-- START OF Page text --

Yeah, I see your point. I think the only difference is that "blk" is
used very widely throughout the code, but this is the first occurrence
of "dbm."
even just "bitmap_enable" would be sufficiently more self-evident than
"dbm_enable," unless we rework all of the BdrvDirtyBitmap functions to
use the "dbm" abbreviation.
I'd also be happy with "migrate_bitmaps" which is fairly
self-explanatory, too.
>>
>>> QSIMPLEQ_HEAD(bmds_list, BlkMigDevState) bmds_list;
>>> int64_t total_sector_sum;
>>> bool zero_blocks;
>>> @@ -116,27 +129,63 @@ static void blk_mig_unlock(void)
>>> /* Only allocating and initializing structure fields, not copying
>>> any data. */
>>>
>>> static BlkMigBlock *blk_create(BlkMigDevState *bmds, int64_t sector,
>>> - int nr_sectors)
>>> + int nr_sectors, bool only_bitmaps)
>>> {
>>> + int i;
>>> BlkMigBlock *blk = g_new(BlkMigBlock, 1);
>>> - blk->buf = g_malloc(BLOCK_SIZE);
>>> + blk->buf = only_bitmaps ? NULL : g_malloc(BLOCK_SIZE);
>>> blk->bmds = bmds;
>>> blk->sector = sector;
>>> blk->nr_sectors = nr_sectors;
>>> + blk->dirty_bitmaps = NULL;
>>> + blk->nr_bitmaps = 0;
>>>
>>> blk->iov.iov_base = blk->buf;
>>> blk->iov.iov_len = nr_sectors * BDRV_SECTOR_SIZE;
>>> qemu_iovec_init_external(&blk->qiov, &blk->iov, 1);
>>>
>>
>> We can probably skip this block if only_bitmaps is true.
> I agree.
>>
>>> + if (block_mig_state.dbm_enable) {
>>> + BlkMigDirtyBitmap *mig_bm;
>>> +
>>> + blk->nr_bitmaps = bmds->nr_bitmaps;
>>> + mig_bm = blk->dirty_bitmaps = g_new(BlkMigDirtyBitmap,
>>> + bmds->nr_bitmaps);
>>> + for (i = 0; i < bmds->nr_bitmaps; ++i) {
>>> + BdrvDirtyBitmap *bm = bmds->dirty_bitmaps[i];
>>> + mig_bm->buf = g_malloc(bdrv_dbm_data_size(bm, nr_sectors));
>>> + mig_bm->bitmap = bm;
>>> + mig_bm++;
>>> + }
>>> + }
>>> +
>>
>> It's strange to me that we'd give it an "only bitmaps" boolean and
>> then rely on a different condition to populate them. Is it not worthy
>> of an error if we specify only_bitmaps when block_mig_state.dbm_enable
>> is false?
> only_bitmaps means: no blocks but only bitmaps. But there is another
> case: blocks with bitmaps, and in this case this "if ()" should execute.

-- END OF Page text --
-- START OF Data extract --

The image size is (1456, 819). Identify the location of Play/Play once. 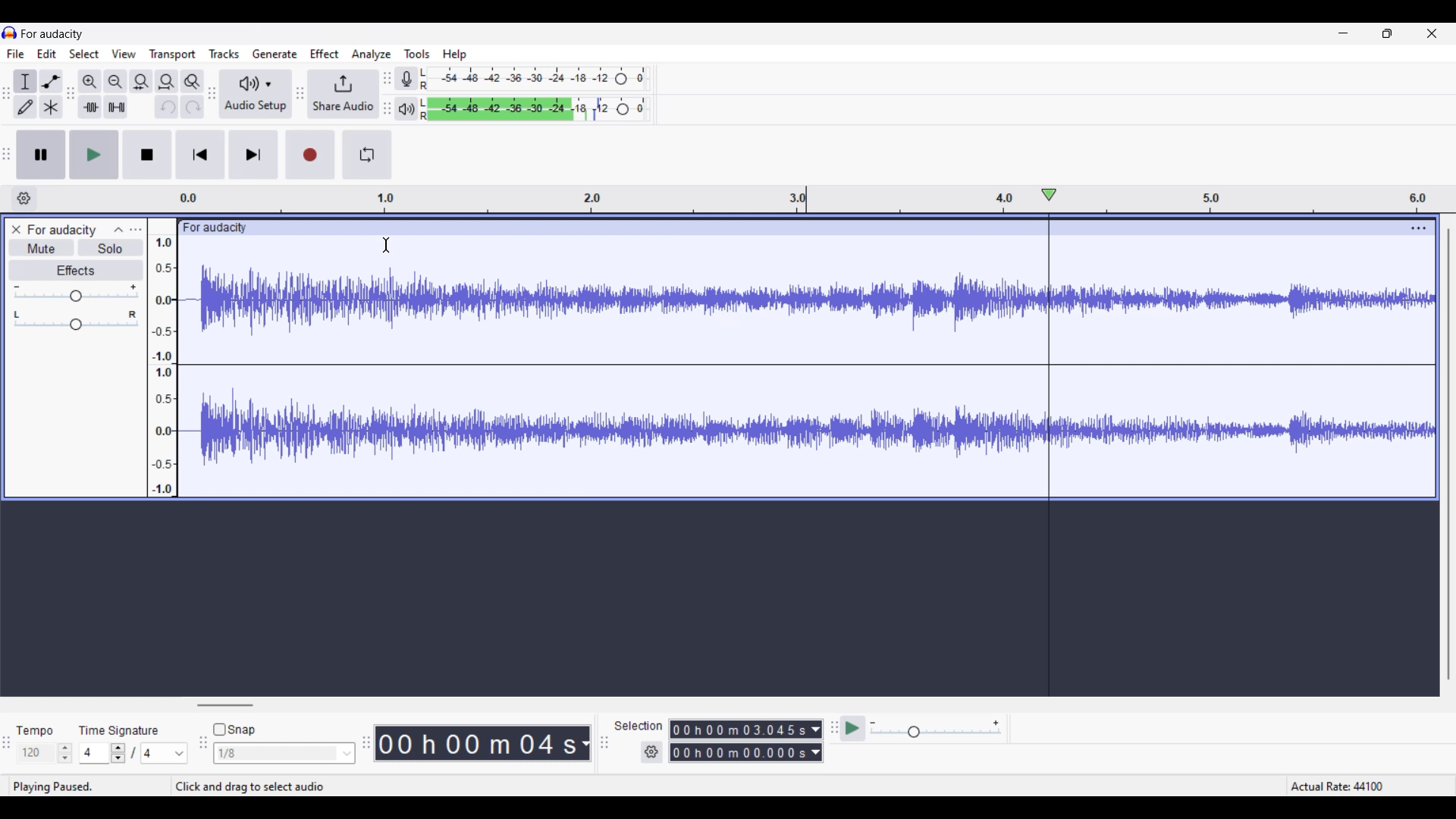
(93, 154).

-- END OF Data extract --

Task A:
In the patch discussion, what name besides "bitmap_enable" would the reviewer also be happy with?
Task B:
Reproduce word for word the part of the patch discussion that begins at the words "I'd also be" and stops after "static void blk_mig_unlock(void)".
Task C:
Continue the patch discussion about dirty bitmap migration from its last sentence.

Exercise result A:
"migrate_bitmaps"

Exercise result B:
I'd also be happy with "migrate_bitmaps" which is fairly
self-explanatory, too.
>>
>>> QSIMPLEQ_HEAD(bmds_list, BlkMigDevState) bmds_list;
>>> int64_t total_sector_sum;
>>> bool zero_blocks;
>>> @@ -116,27 +129,63 @@ static void blk_mig_unlock(void)

Exercise result C:
>
> {only_bitmaps = true} when {block_mig_state.dbm_enable = false} - it's
> of course an error. I'll add assert() for this.
>>
>>> return blk;
>>> }
>>>
>>> static void blk_free(BlkMigBlock *blk)
>>> {
>>> + int i;
>>> g_free(blk->buf);
>>> +
>>> + if (blk->dirty_bitmaps) {
>>> + for (i = 0; i < blk->nr_bitmaps; ++i) {
>>> + g_free(blk->dirty_bitmaps[i].buf);
>>> + }
>>> + g_free(blk->dirty_bitmaps);
>>> + }
>>> +
>>> g_free(blk);
>>> }
>>>
>>> +static void blk_store_bitmaps(BlkMigBlock *blk)
>>> +{
>>> + int i;
>>> + for (i = 0; i < blk->nr_bitmaps; ++i) {
>>> + bdrv_dbm_store_data(blk->dirty_bitmaps[i].bitmap,
>>> + blk->dirty_bitmaps[i].buf,
>>> + blk->sector, blk->nr_sectors);
>>> + }
>>> +}
>>> +
>>
>> I am worried about the case in which blk->nr_sectors is not an
>> integral multiple of the bitmap sector granularity, for reasons
>> discussed in the previous patches.
>>
>> I'm not positive it IS a problem either, but maybe you have already
>> thought about this.
> Only allocated memory should be extended in the previous patch, as I've
> already proposed. As a general approach - it's ok, because we always
> calculate the real number of bit in bitmap from the virtual in the same
> way, therefore stored region will be restored in the same place.
OK, just checking.
>>
>>> /* Must run outside of the iothread lock during the bulk phase,
>>> * or the VM will stall.
>>> */
>>> @@ -146,9 +195,15 @@ static void blk_send(QEMUFile *f, BlkMigBlock *
>>> blk)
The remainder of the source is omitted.